**Aim of the task:** Take every line from the records below that includes the word "image".

(Screenshot grounding data)
:::

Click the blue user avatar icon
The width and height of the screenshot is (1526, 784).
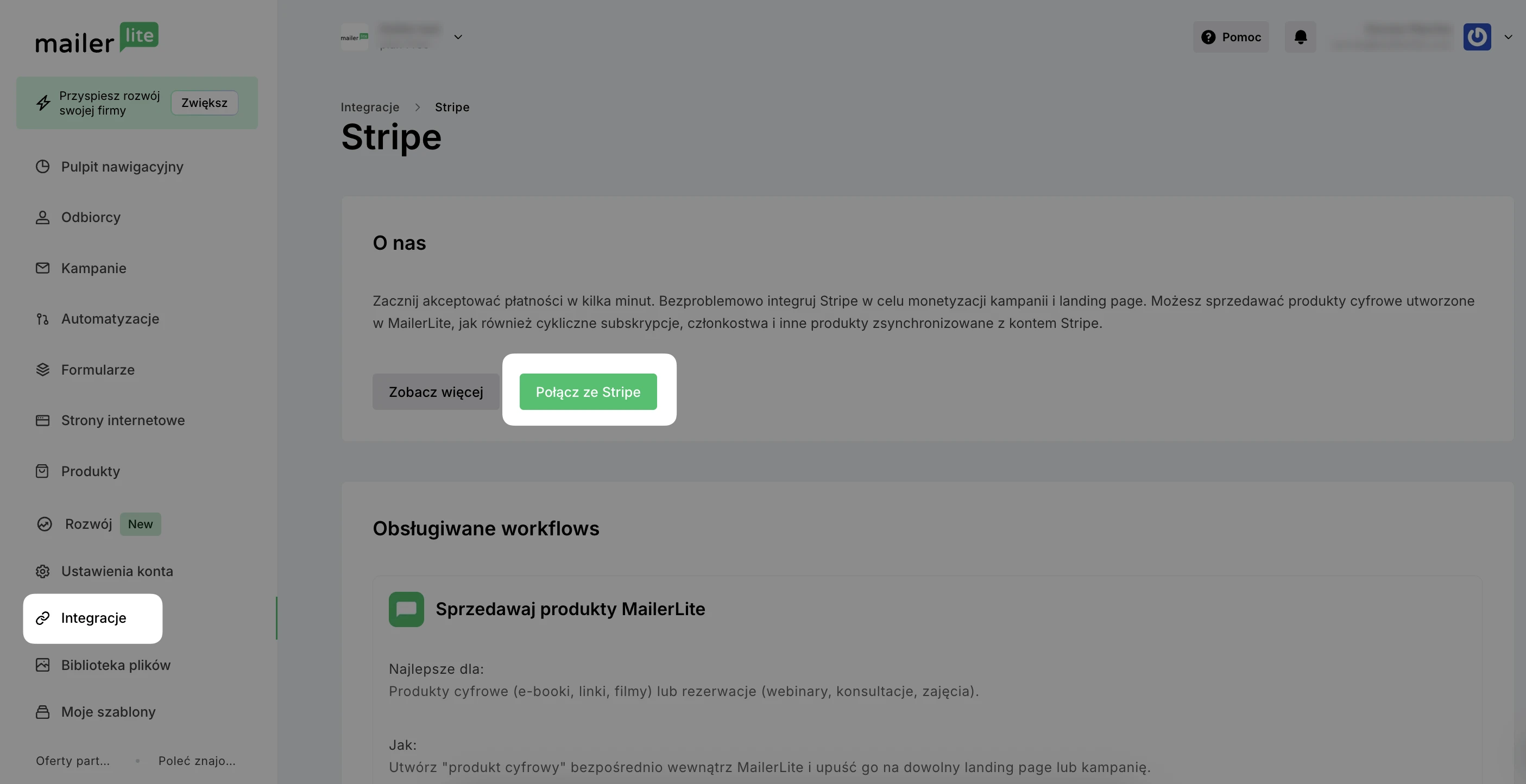click(x=1477, y=37)
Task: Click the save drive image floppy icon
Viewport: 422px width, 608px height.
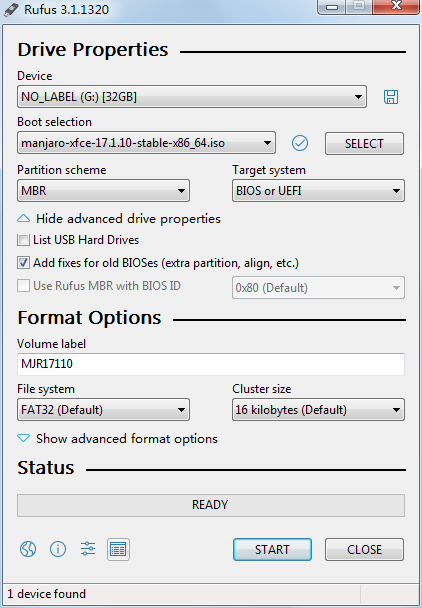Action: pos(391,97)
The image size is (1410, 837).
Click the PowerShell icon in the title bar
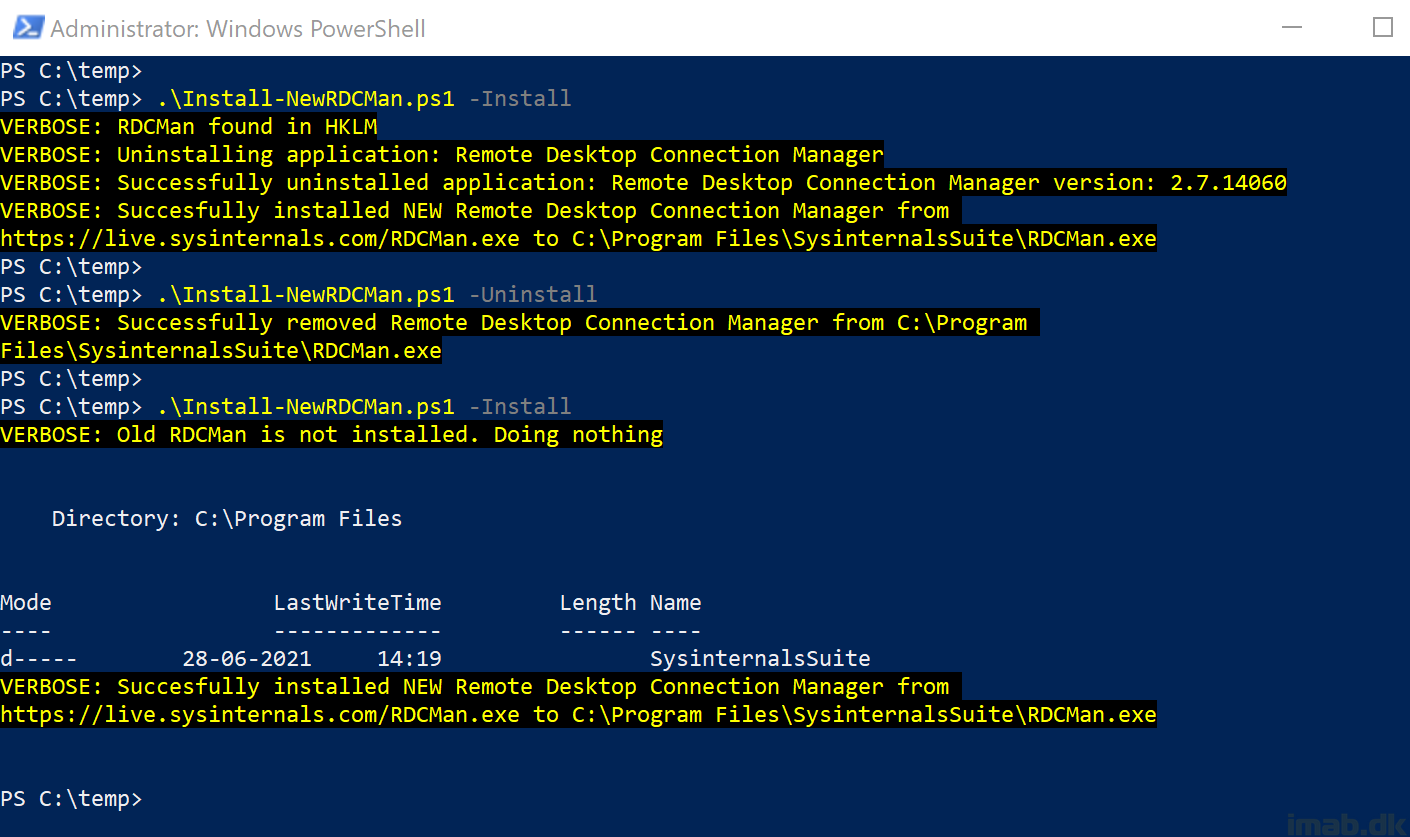(x=27, y=28)
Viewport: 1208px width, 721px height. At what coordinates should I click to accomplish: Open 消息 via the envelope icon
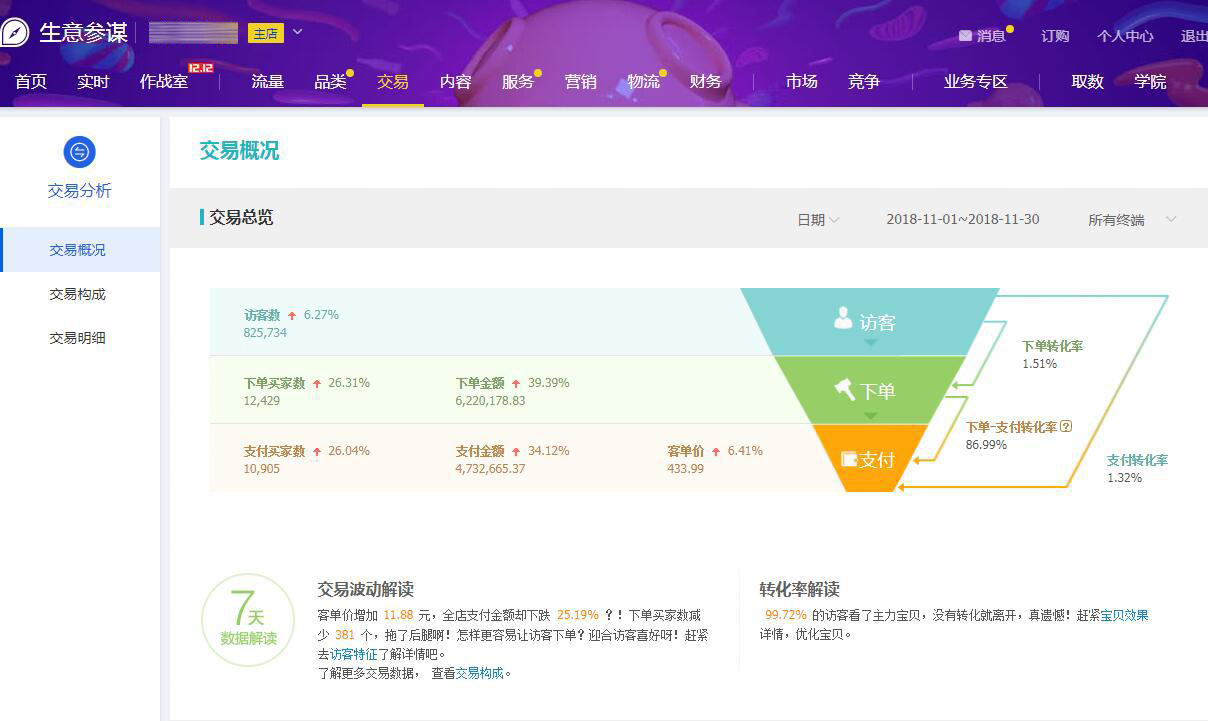[x=965, y=36]
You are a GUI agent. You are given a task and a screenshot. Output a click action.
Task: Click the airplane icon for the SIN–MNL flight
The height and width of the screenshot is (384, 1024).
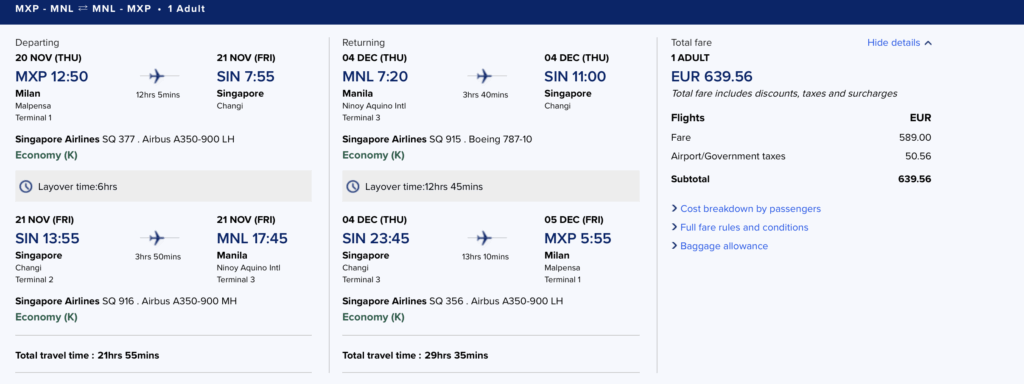pos(155,238)
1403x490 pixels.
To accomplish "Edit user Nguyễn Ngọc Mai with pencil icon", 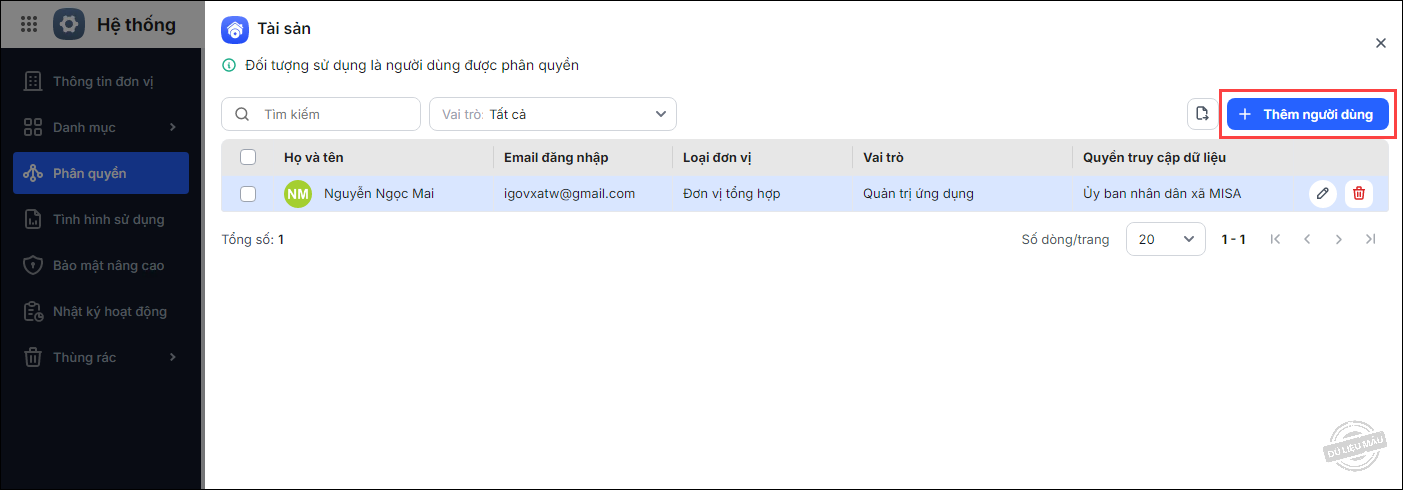I will [1323, 194].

:::

**Worked solution:**
Task: Click the save drive image floppy icon
The image size is (1410, 837).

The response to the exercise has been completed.